Il capitalismo, come ogni altro sistema storico, tende a generare al suo interno forme di cultura complementari (subculture), legate alla sua conservazione. Sotto l’aspetto sociologico la differenza tra l’ideologia capitalista e ad esempio quella imperiale romana, è nella diversa preminenza e forza del sottosistema economico. Che nel capitalismo, a differenza della Roma imperiale, esercita tuttora una funzione determinante. Di qui la stretta relazione, nella società capitalista, tra le subculture del consumo e le istituzioni economiche del mercato e del profitto.
Tuttavia, come ogni altro sistema storico, anche il capitalismo, ha generato per reazione controculture, volte a mettere in discussione i fondamenti del sistema. E questo è avvenuto, pur in forme e contenuti ideologici differenti, fin dalle sue origini. A partire dal luddismo per giungere alla cultura solidarista del welfare state, passando per il cattolicesimo sociale e corporativo, il comunismo, il fascismo e il nazionalsocialismo. Come a sua volta, per tornare al nostro esempio storico, l’ideologia imperiale romana, politeista, militare e schiavista, generò la controcultura cristiana, monoteista, antischiavista e pacifista. E dunque in linea di principio antisistemica (cioè sorvolando sui successivi e concreti sviluppi storici del cristianesimo).

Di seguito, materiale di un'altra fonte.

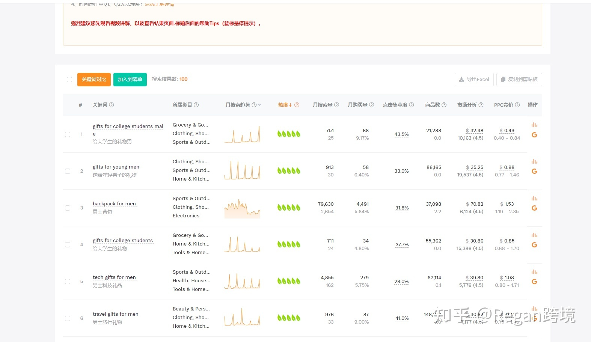Click the 加入到清单 green button
Viewport: 591px width, 342px height.
130,80
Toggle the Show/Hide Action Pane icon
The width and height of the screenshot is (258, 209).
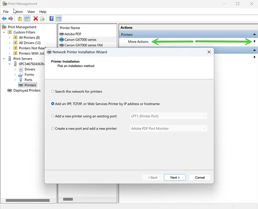(x=59, y=18)
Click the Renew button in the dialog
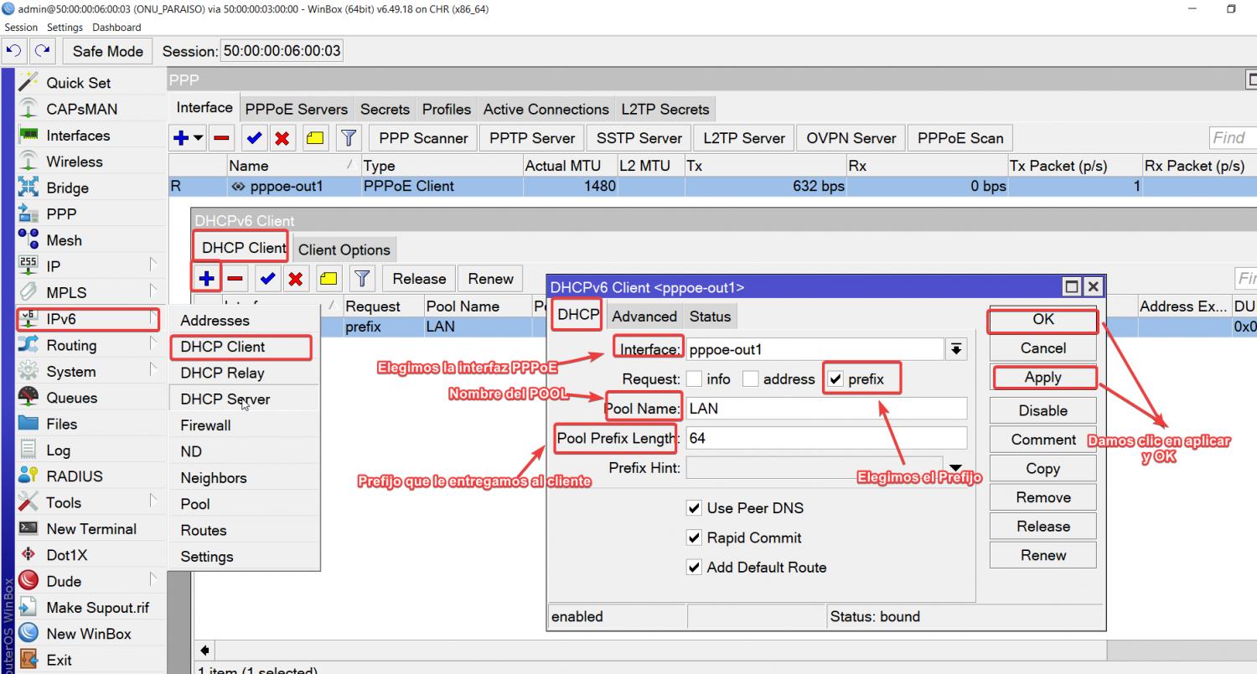1257x674 pixels. coord(1042,555)
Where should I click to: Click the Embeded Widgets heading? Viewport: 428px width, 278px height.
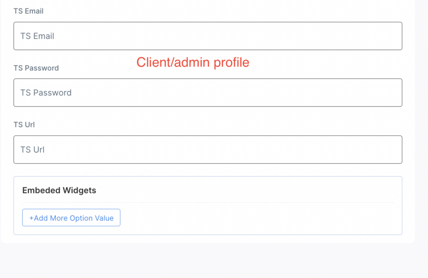[59, 190]
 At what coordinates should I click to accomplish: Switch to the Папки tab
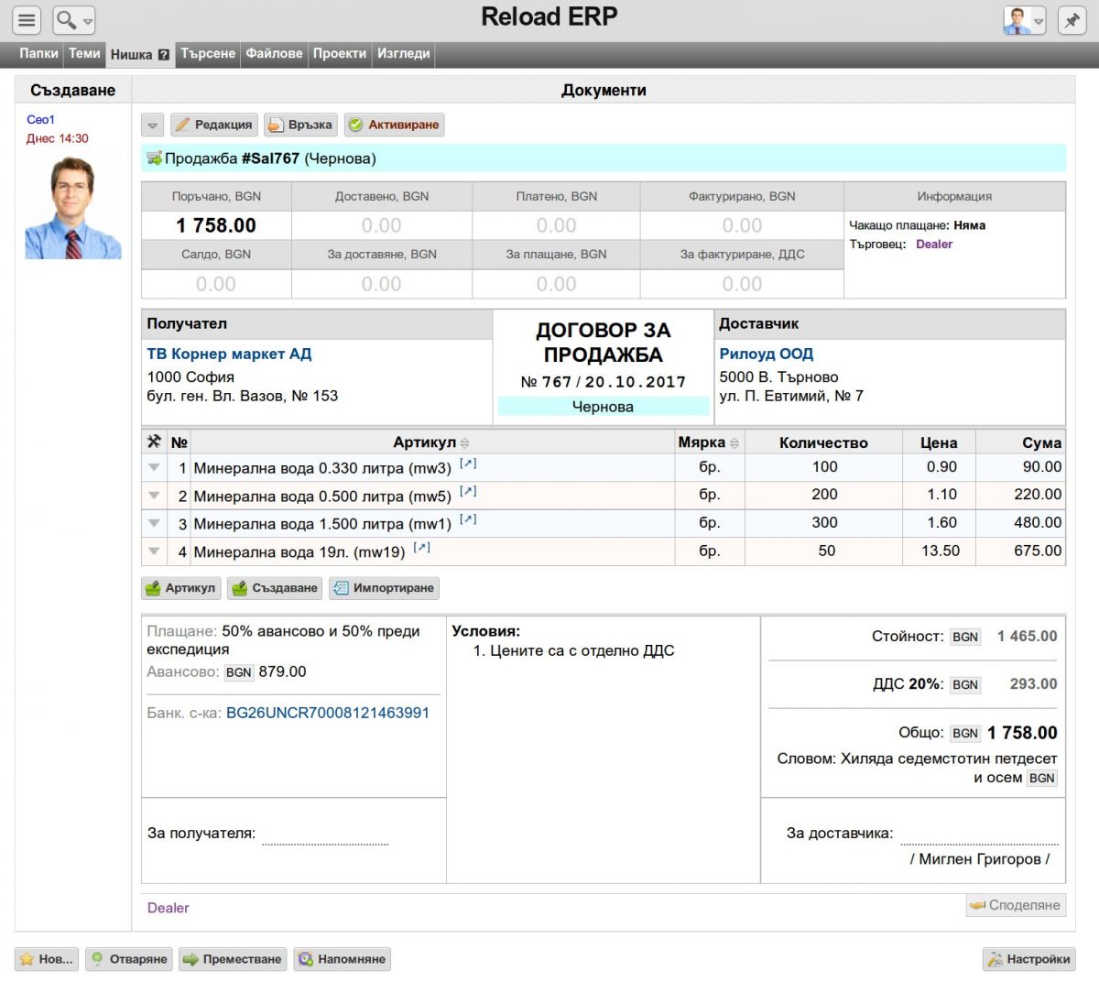pyautogui.click(x=38, y=54)
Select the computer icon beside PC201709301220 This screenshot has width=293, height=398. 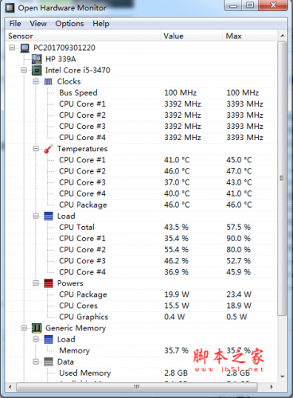[x=25, y=48]
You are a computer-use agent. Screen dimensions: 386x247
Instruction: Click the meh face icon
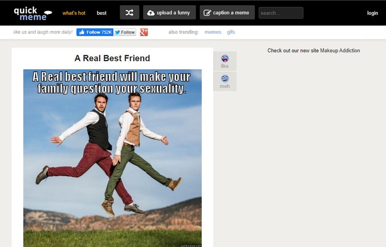coord(225,78)
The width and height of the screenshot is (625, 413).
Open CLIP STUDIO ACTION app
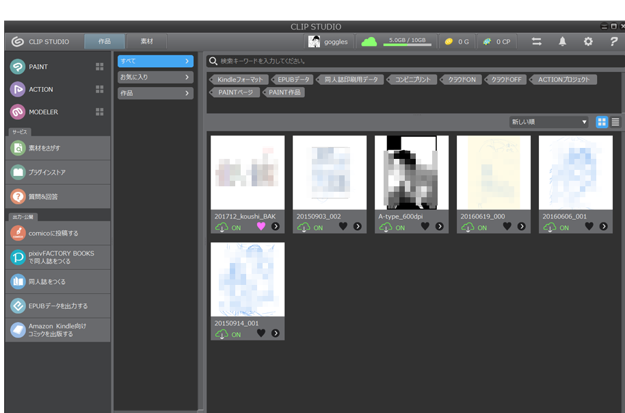point(40,90)
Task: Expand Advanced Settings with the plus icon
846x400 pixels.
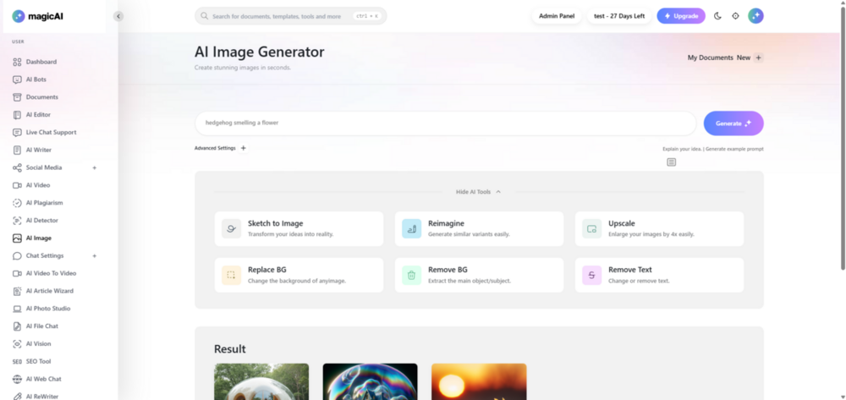Action: pyautogui.click(x=244, y=148)
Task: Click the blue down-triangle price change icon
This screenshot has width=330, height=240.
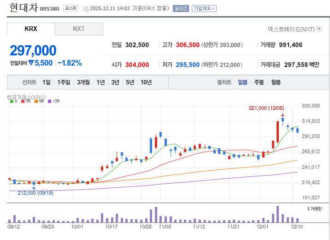Action: [x=31, y=63]
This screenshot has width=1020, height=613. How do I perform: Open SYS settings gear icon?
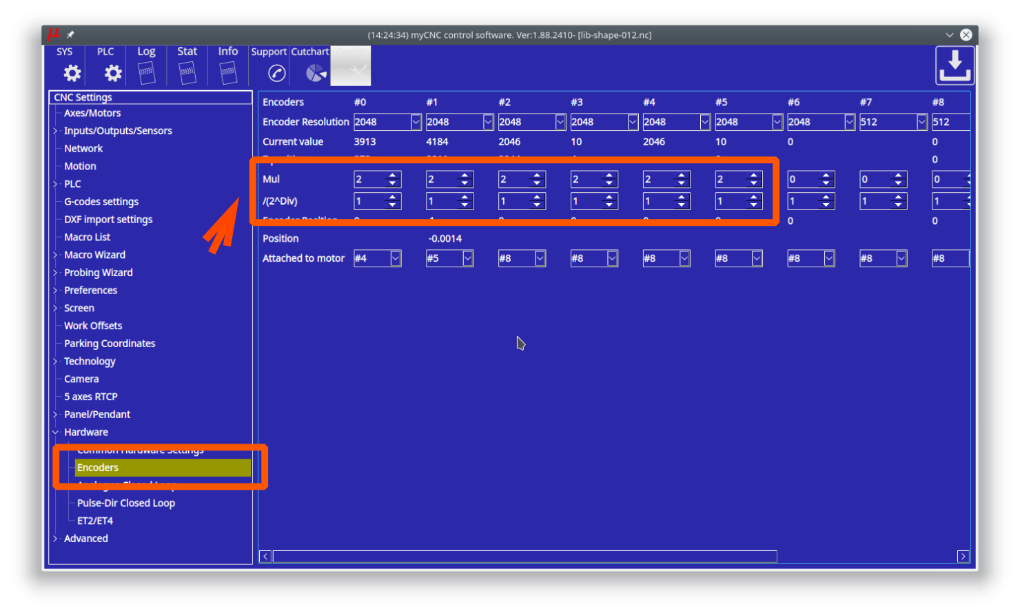coord(72,72)
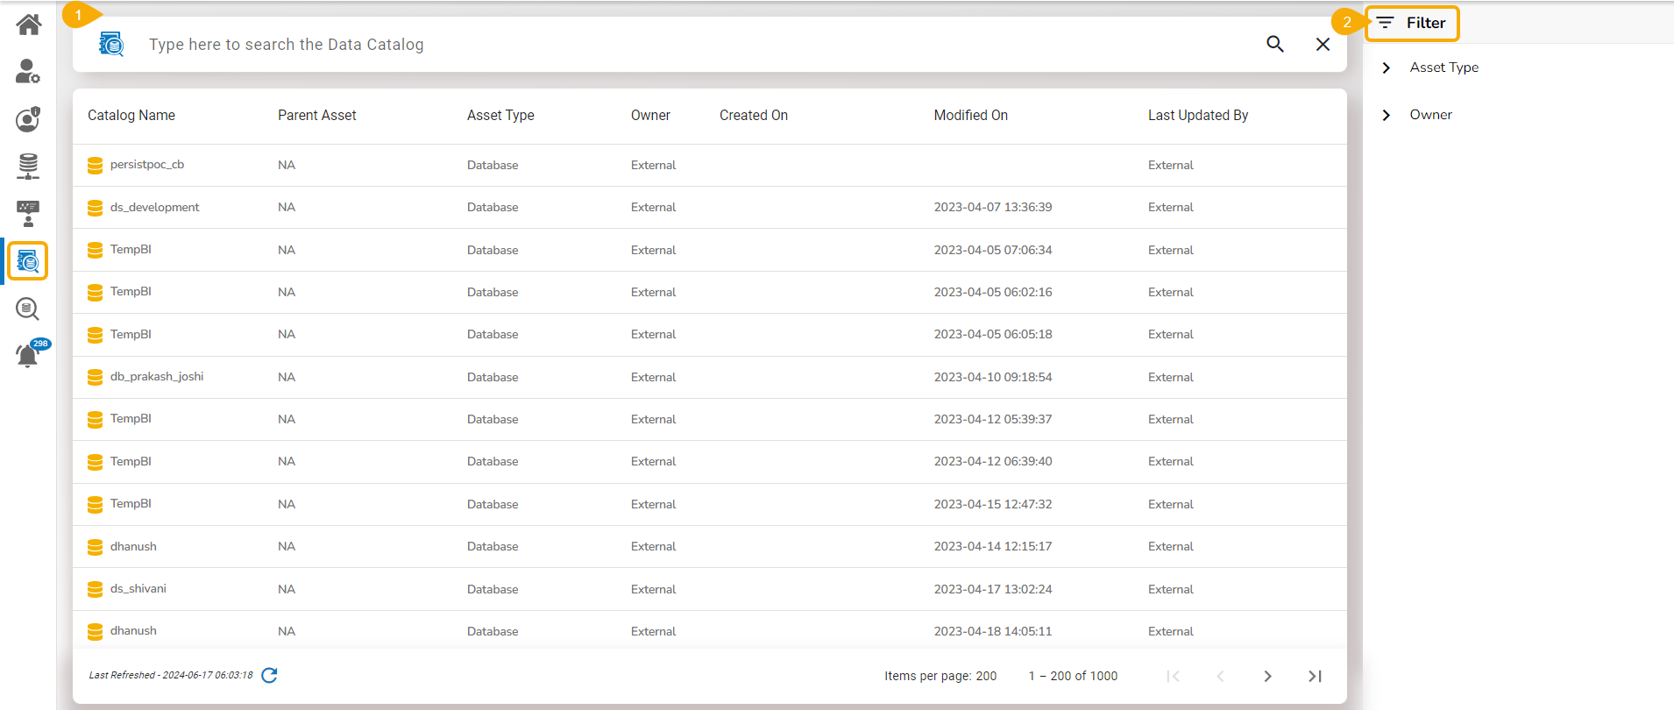Jump to the last page
Screen dimensions: 1674x710
coord(1315,676)
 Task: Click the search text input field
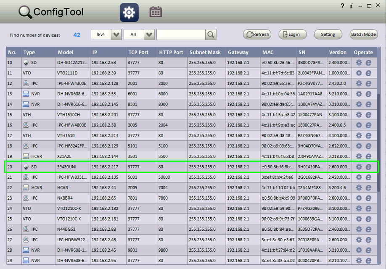tap(181, 35)
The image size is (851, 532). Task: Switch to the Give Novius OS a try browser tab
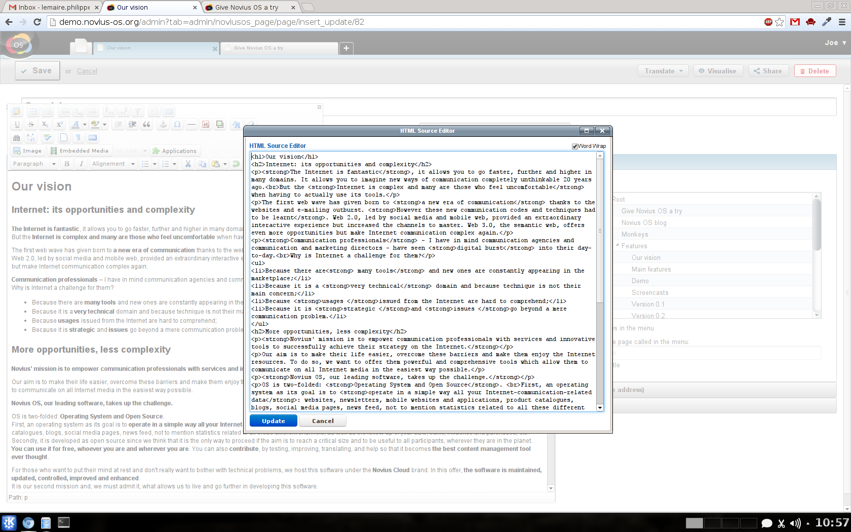[x=247, y=8]
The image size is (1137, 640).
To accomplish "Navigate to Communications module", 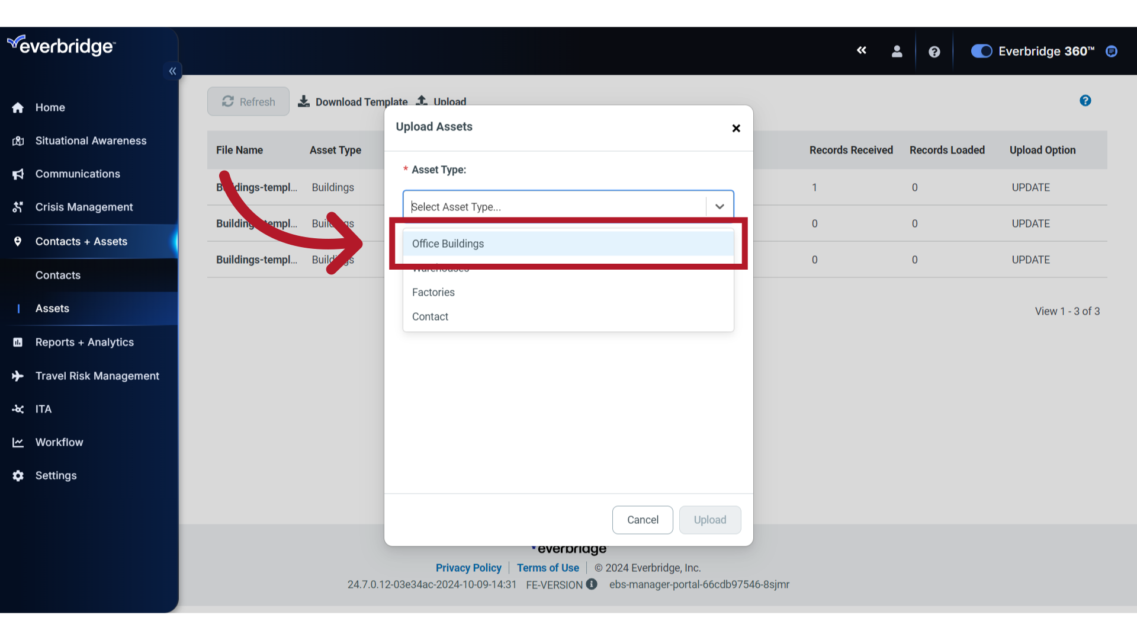I will [x=78, y=174].
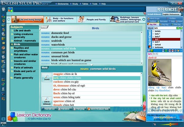
Task: Click the colored blocks icon tab
Action: point(10,9)
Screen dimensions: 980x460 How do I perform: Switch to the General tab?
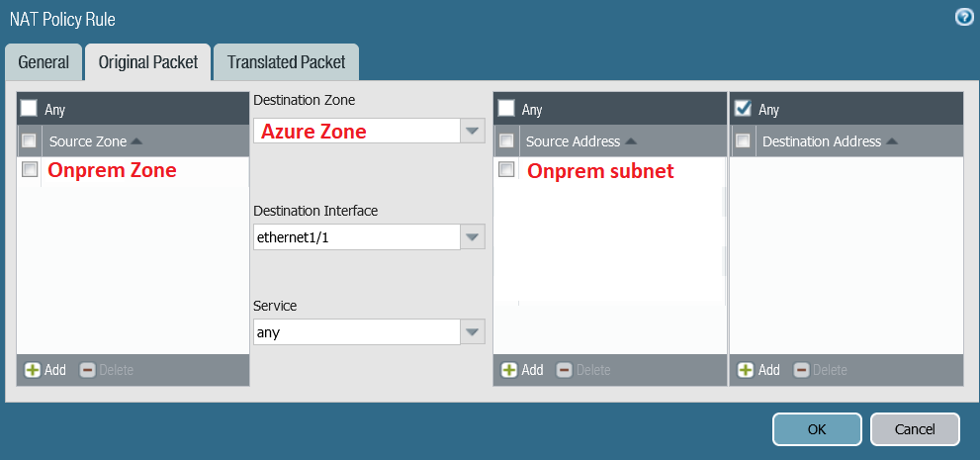[x=44, y=62]
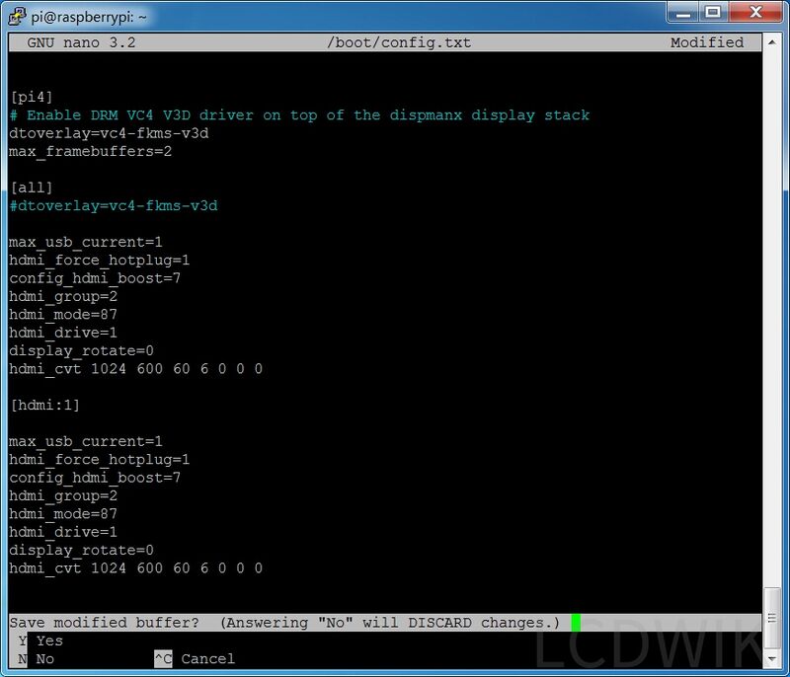The image size is (790, 677).
Task: Click the [pi4] section header line
Action: (31, 97)
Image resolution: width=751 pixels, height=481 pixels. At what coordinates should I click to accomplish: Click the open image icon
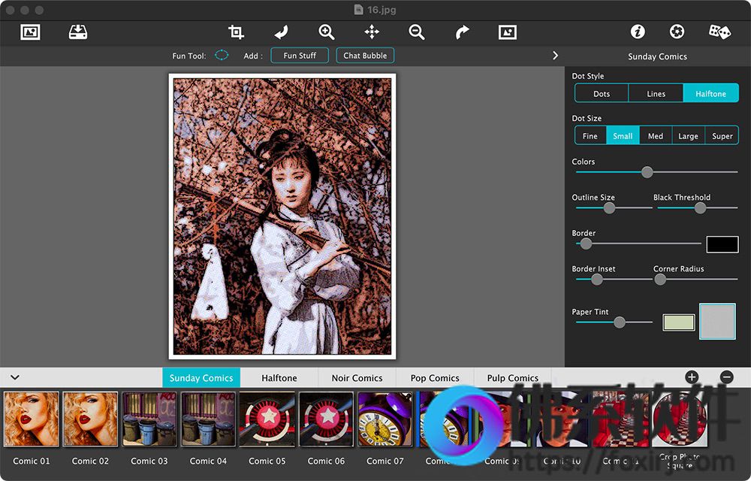coord(30,32)
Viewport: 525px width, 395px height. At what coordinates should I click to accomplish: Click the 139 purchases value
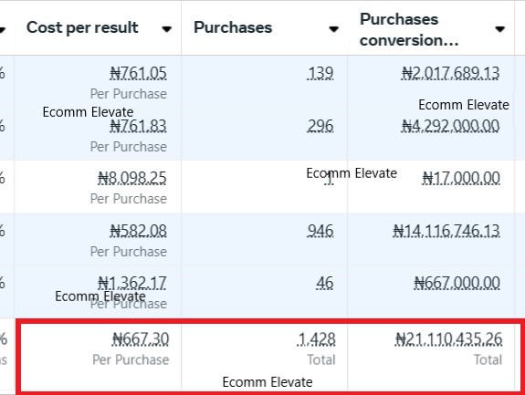[320, 73]
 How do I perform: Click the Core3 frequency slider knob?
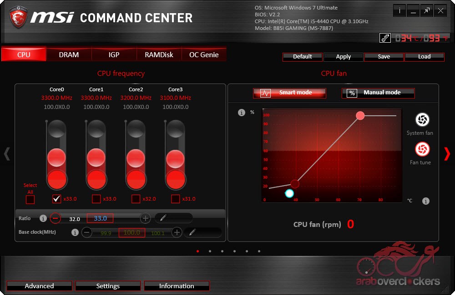tap(175, 159)

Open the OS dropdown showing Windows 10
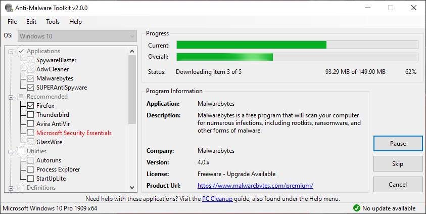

Pertanto quando si parla del Sessantotto, occorre sempre distinguere tra la sua valenza controculturale, in termini di critica sistemica economica e sociale del capitalismo e la sua “cultura”, sovrastrutturale, dei diritti civili, facilmente tradottasi nelle successive subculture del consumo, anche “giovaniliste”, interne al sistema, e perciò funzionali al sistema stesso. Mai confondere la prima con la seconda.